- [WHAT IS NEEDED]:
Starting at the line that contains "Task: Click the current price label 36,987.28", write out every line to the end of the records below exactly, and leave out the pictures.

Recorded data:
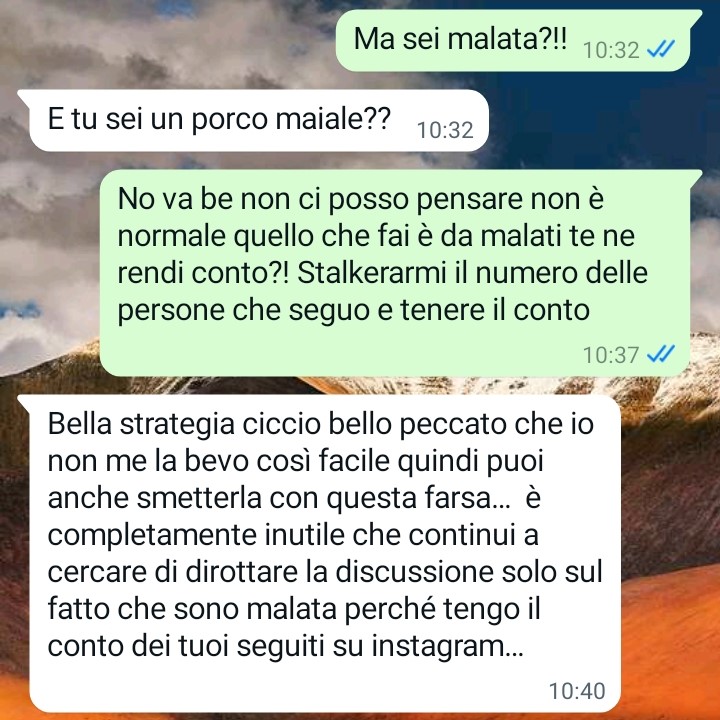Click the word 'Stalkerarmi' in green message
Screen dimensions: 720x720
pyautogui.click(x=372, y=273)

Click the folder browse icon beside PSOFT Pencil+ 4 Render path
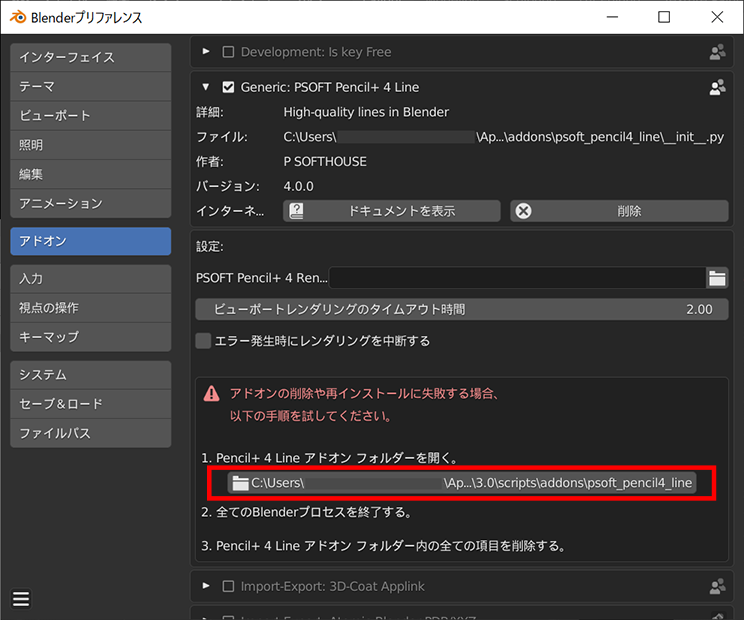pyautogui.click(x=717, y=278)
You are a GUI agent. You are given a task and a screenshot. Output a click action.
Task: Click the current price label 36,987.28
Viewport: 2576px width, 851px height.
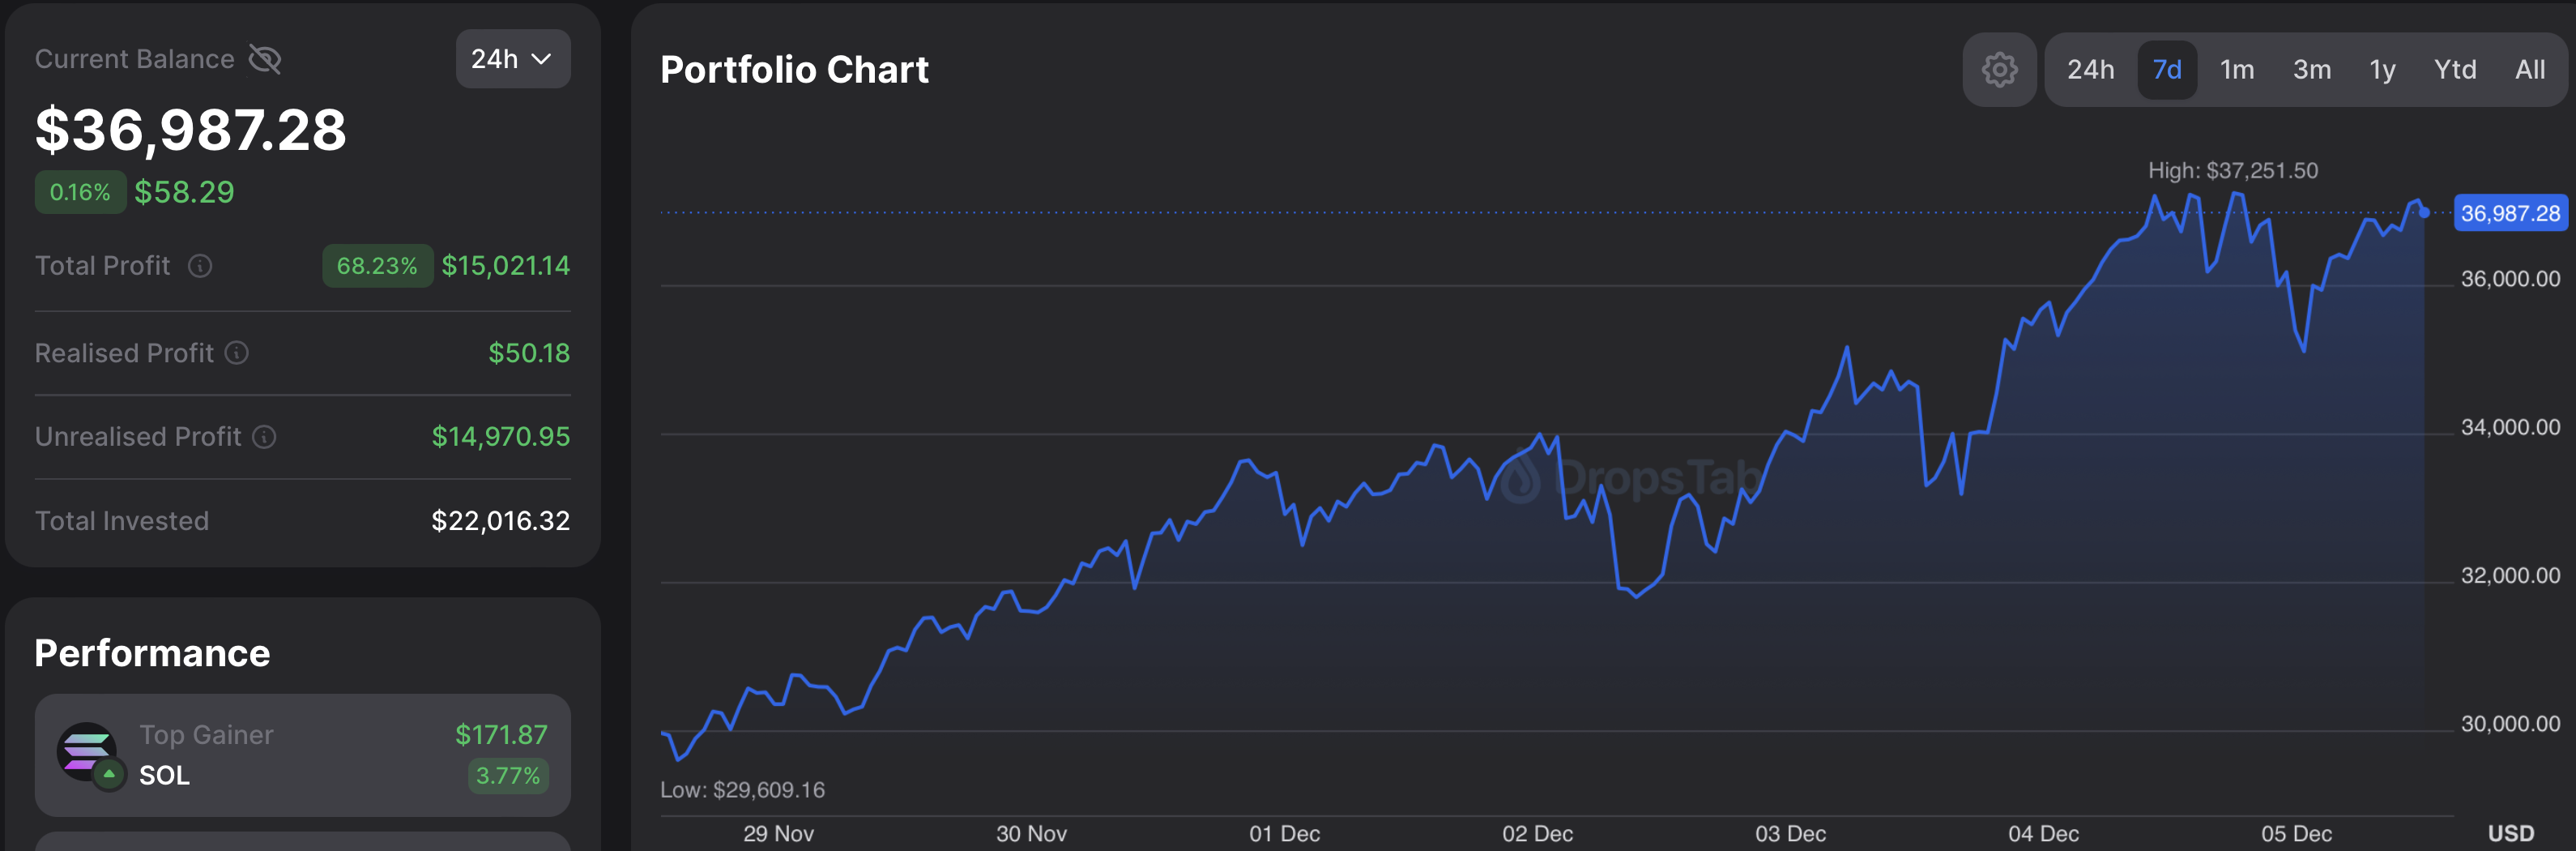click(2510, 213)
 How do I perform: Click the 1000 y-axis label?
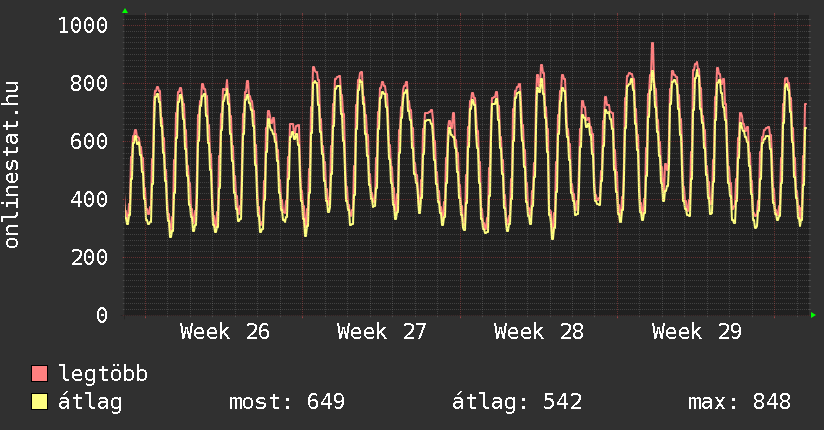pos(83,25)
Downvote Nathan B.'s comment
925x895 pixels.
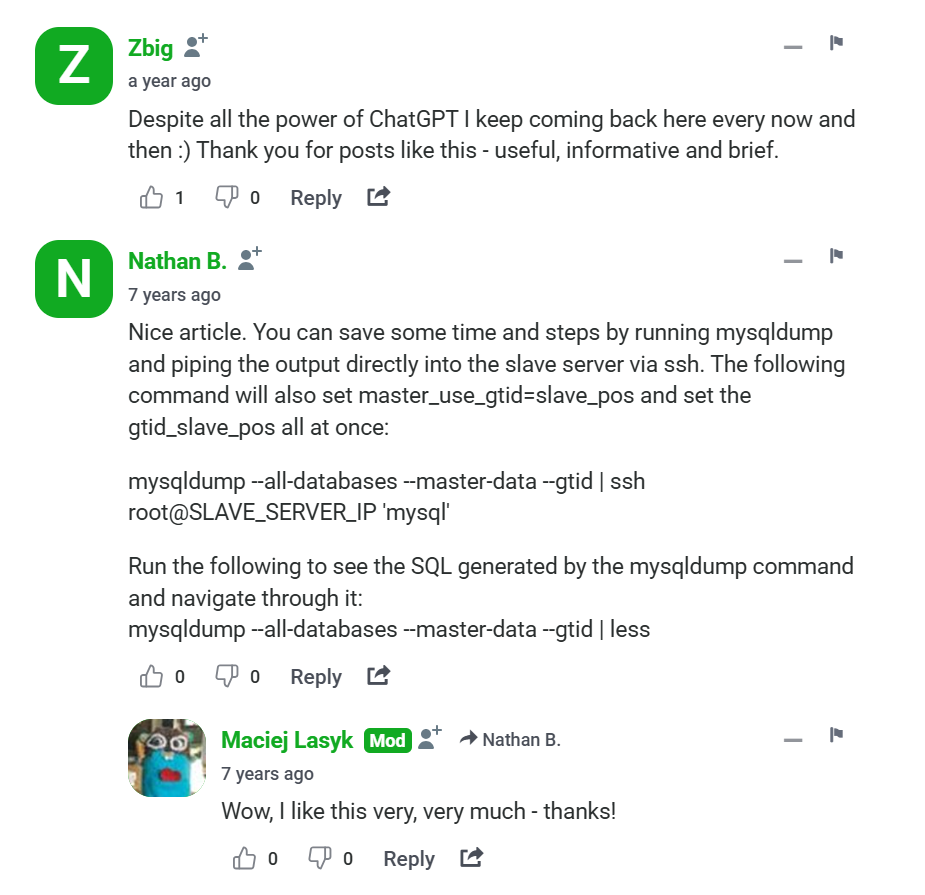tap(227, 677)
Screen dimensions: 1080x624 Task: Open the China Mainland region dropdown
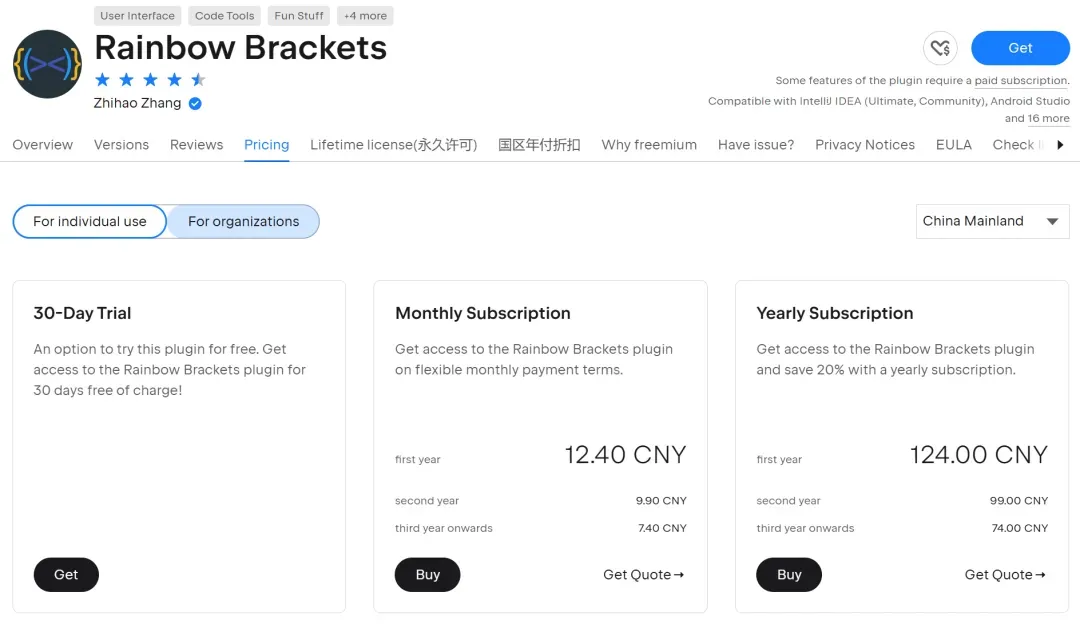992,221
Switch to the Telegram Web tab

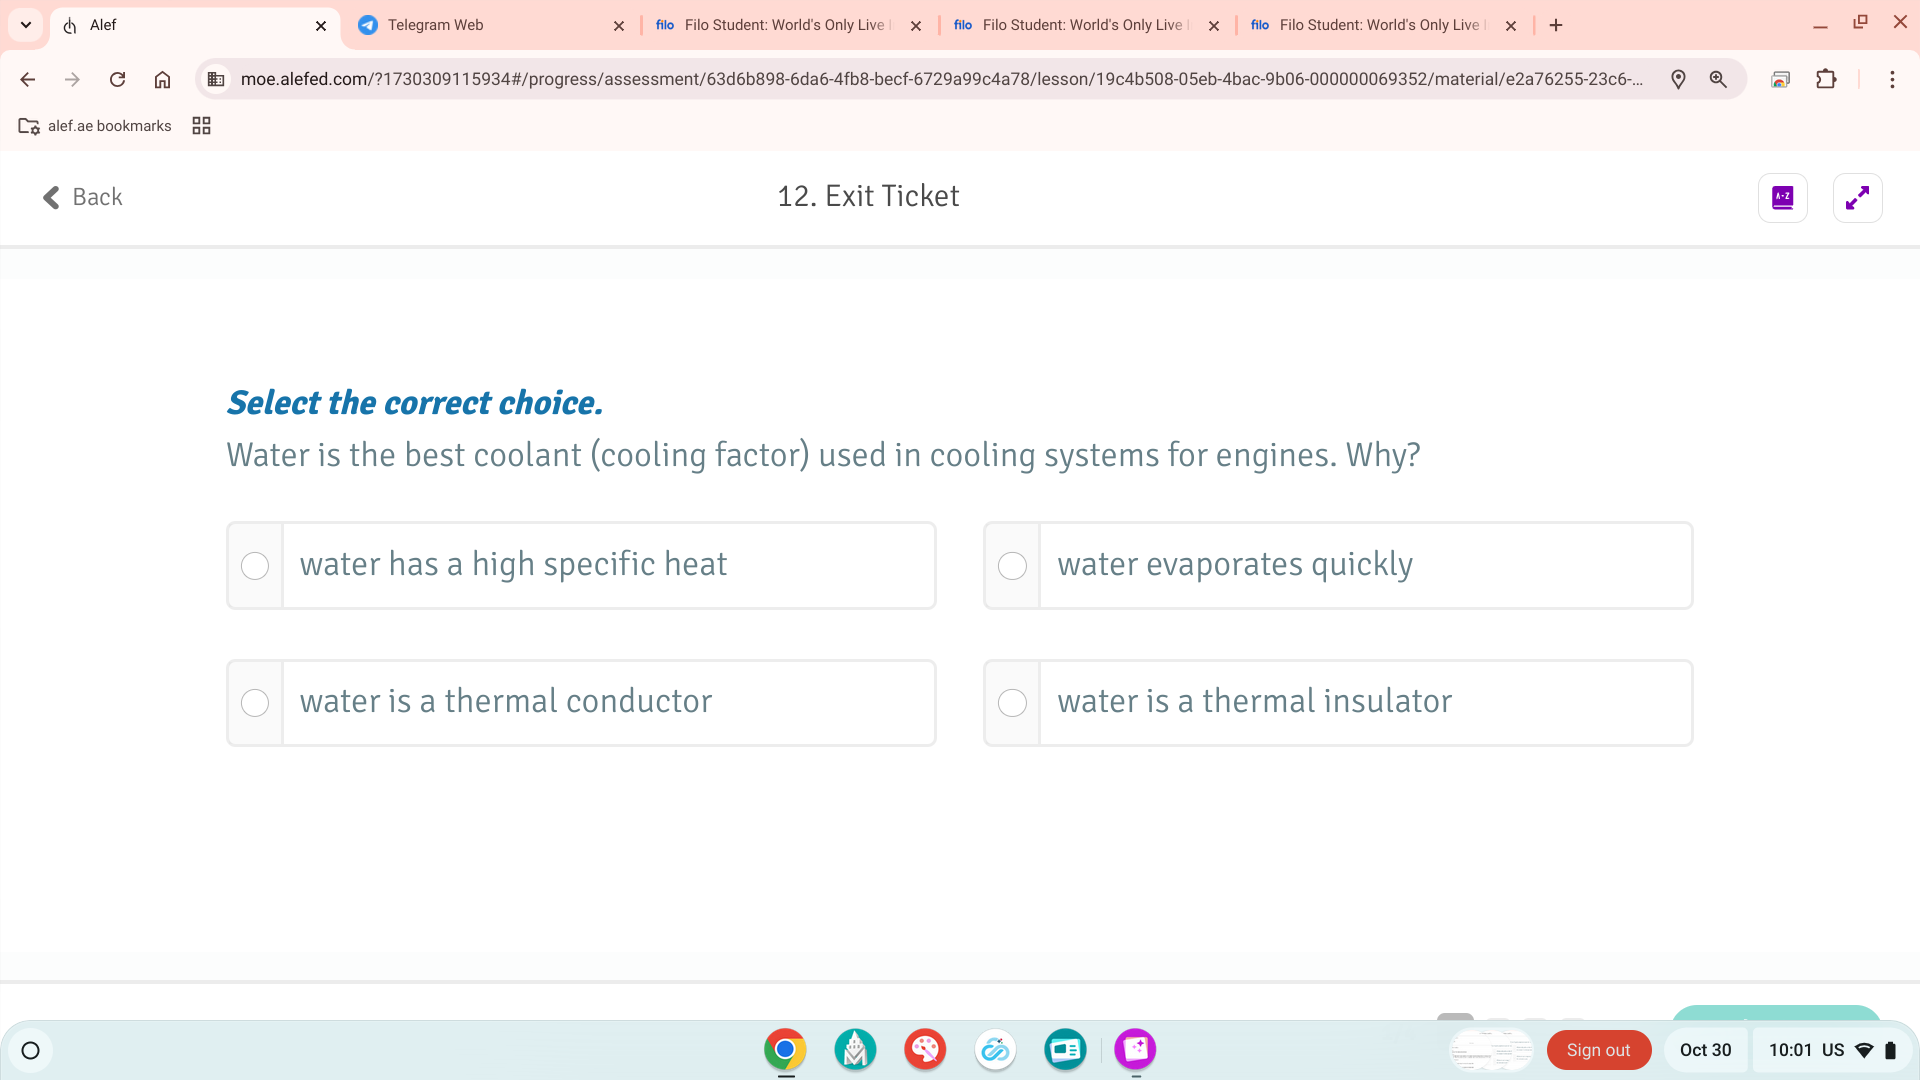click(x=480, y=25)
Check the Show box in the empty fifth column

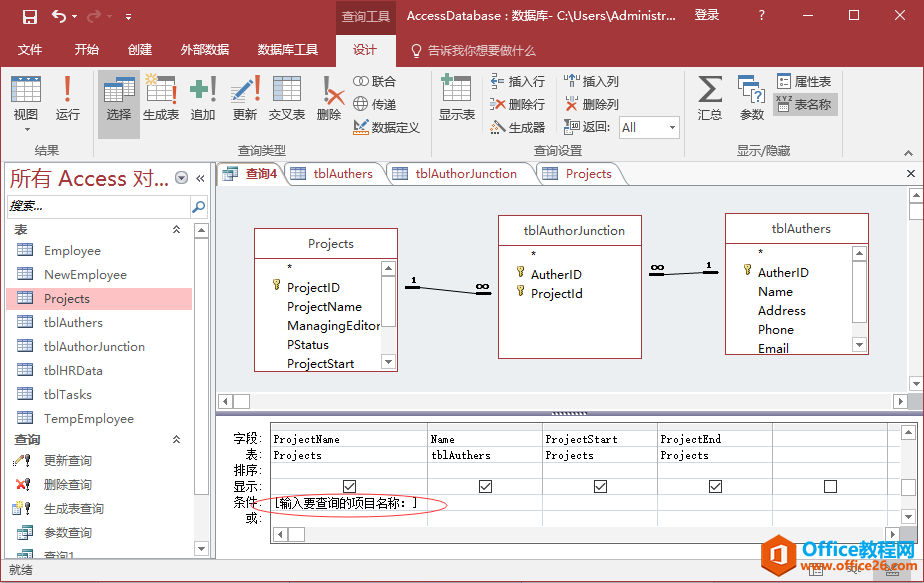830,486
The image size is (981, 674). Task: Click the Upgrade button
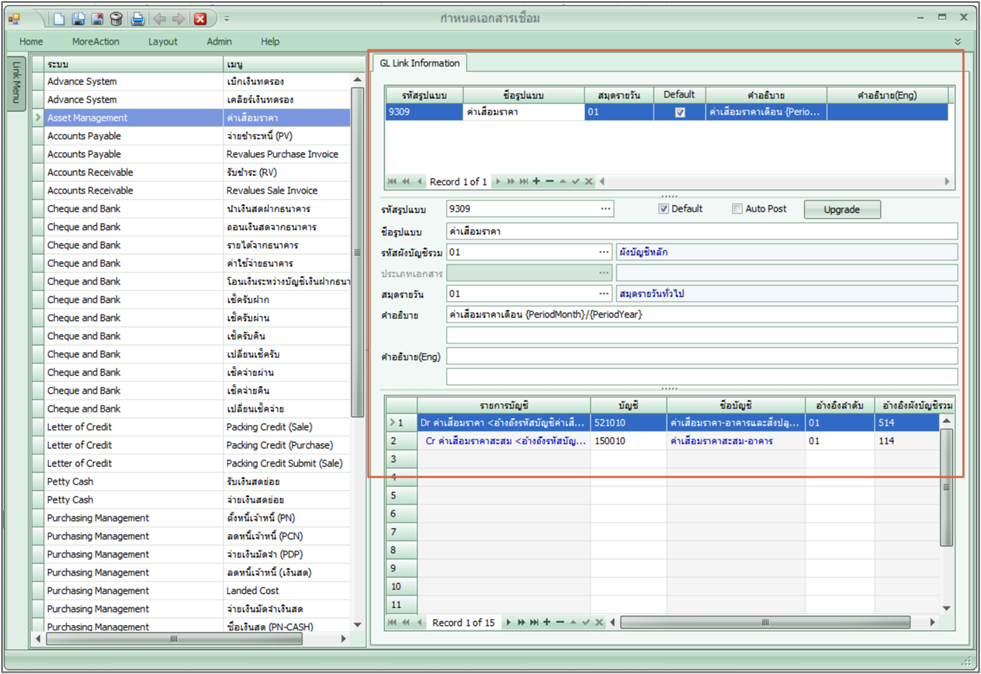841,209
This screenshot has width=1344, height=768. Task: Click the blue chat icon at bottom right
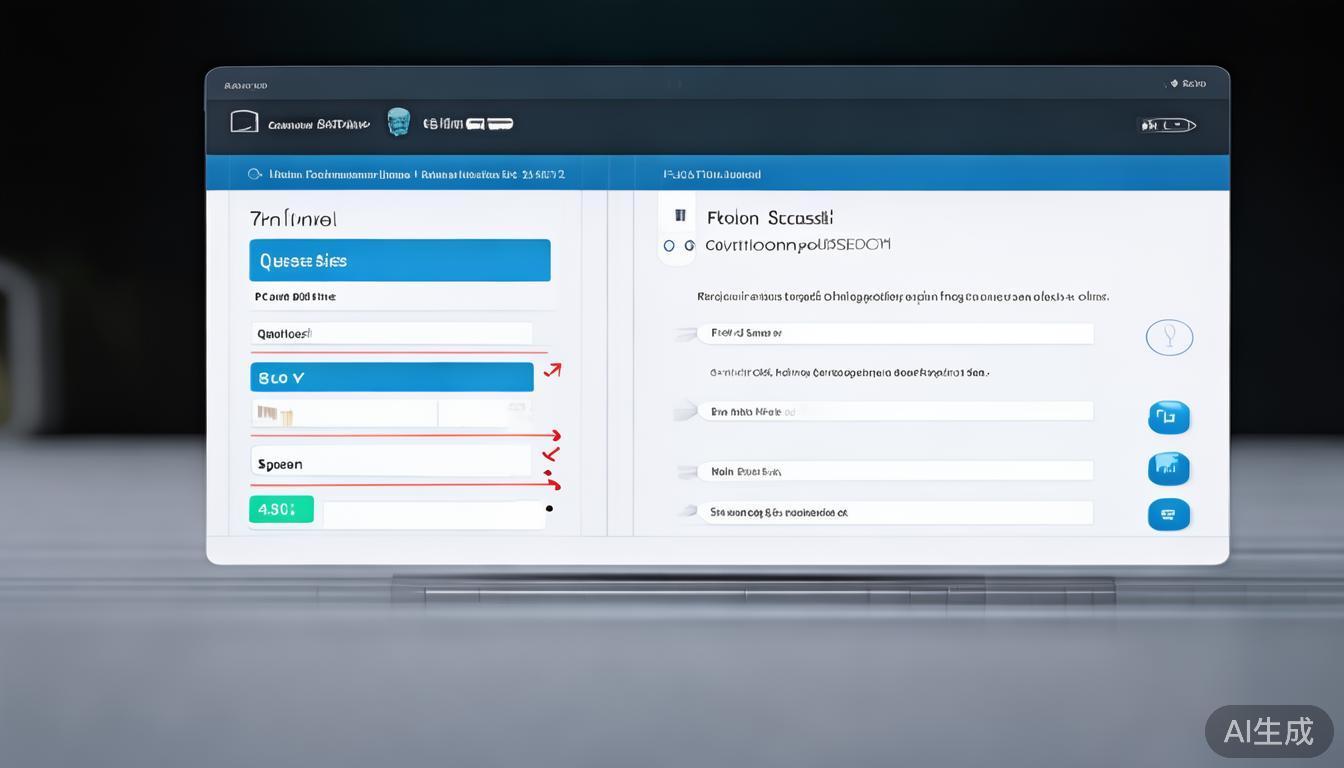pos(1169,514)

- [PROBLEM SOLUTION]:
Task: Click the current price label 36,987.28
Viewport: 2576px width, 851px height.
click(2510, 213)
 How do I perform: Click the 1000 y-axis label?
pos(83,25)
Downvote Nathan B.'s comment
925x895 pixels.
tap(227, 677)
Screen dimensions: 1080x624 Task: Open the China Mainland region dropdown
992,221
Switch to the Telegram Web tab

click(x=480, y=25)
Check the Show box in the empty fifth column

830,486
The image size is (981, 674). Task: Click the Upgrade button
841,209
This screenshot has width=1344, height=768. Task: Click the blue chat icon at bottom right
pos(1169,514)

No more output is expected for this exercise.